If you’ve gone to a conference with a group, it’s very tempting to stick with who you know. While this is great for travelling there and back it can be a real disadvantage for building contacts as it becomes very easy to sit together at breakfast, stroll to the lecture together, leave chatting together, etc. until suddenly the conference is over and you haven’t really spoken to anyone new! Make a rule that you will only sit together once throughout the day (you’ll see each other plenty when you get home!) so that you can all make the most of the opportunity to create some fresh contacts.

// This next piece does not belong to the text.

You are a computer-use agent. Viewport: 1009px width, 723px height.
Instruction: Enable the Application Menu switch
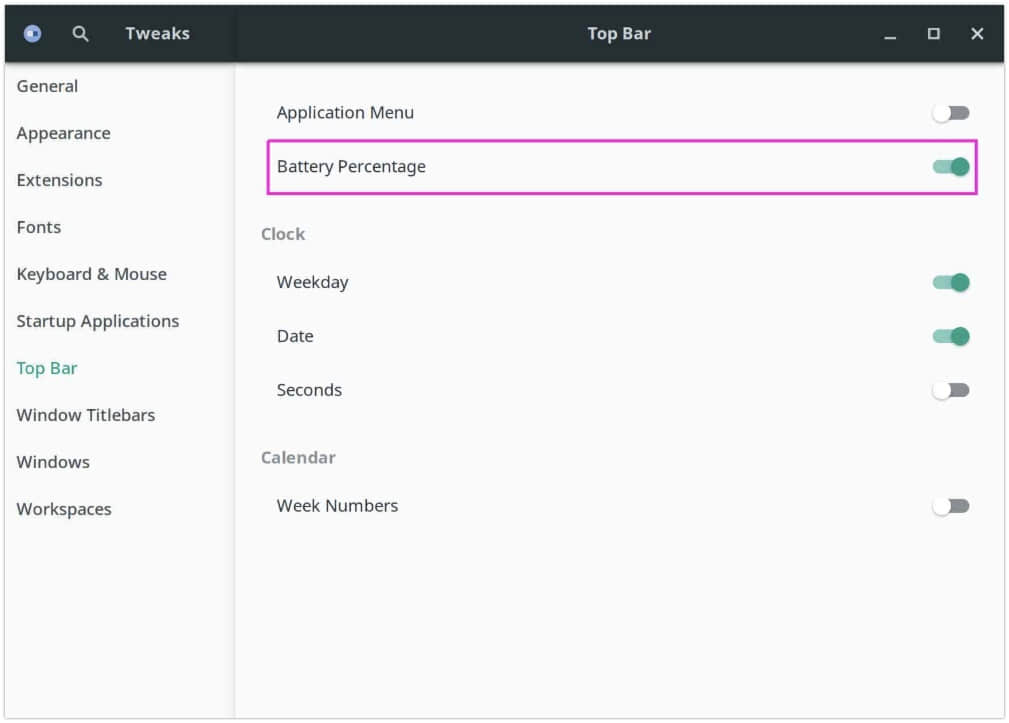pyautogui.click(x=950, y=113)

Perhaps instead of discussing that new PI in the division at dinner with your friends, you end up sitting next to the head of a group whose tagged plasmid you could really use! Maybe while queueing for tea instead of bemoaning how tired you are to your lab bestie, you get chatting to a post doc who has optimised a way to get a clean western blot of a particularly frustrating protein. Or maybe you just meet a fellow PhD student who came alone, is finding it all a bit terrifying and share a moment of solidarity. Whatever the outcome of your schmoozing efforts, you have to remember that even in the absolute worst case scenario, you’ll probably never see any of those people again unless you actually want to, so just go for it!

4. Dress for success

While most conferences won’t adhere to a strict dress code, it doesn’t hurt to put a little extra effort into your appearance while you’re there. The last thing you want to be worrying about while talking to an eminent scientist or potential future employer is that the hilarious t-shirt you decided to wear might not suit their sense of humour. The advice I was given for my first conference was “Dress like you’re meeting your in-laws for the first time”. There’s no need to go over the top, but make sure you look like you’ve made an effort to appear respectable and want to be taken seriously, you never know who you might run in to while you’re there

5. Be brave!

Walking in to a room full of people whose papers you’ve spent the last few years reading and trying to engage them in conversation long enough to leave an impression is an intimidating prospect and requires plenty of courage. Similarly, bringing along your results and discussing them in a room full of world experts who might disagree with your interpretation of the data takes nerves of steel! The important thing to remember is that every single person in that room started in exactly the same place you have – as a scared newbie walking in to room full of world leaders and eminent scientists, if they can do it, so can you!

At the end of the day, your first conference might be a tremendous success, it might be a complete disaster or maybe it will just be a bit mediocre, but whatever the outcome, just try to make the most of it and enjoy yourself!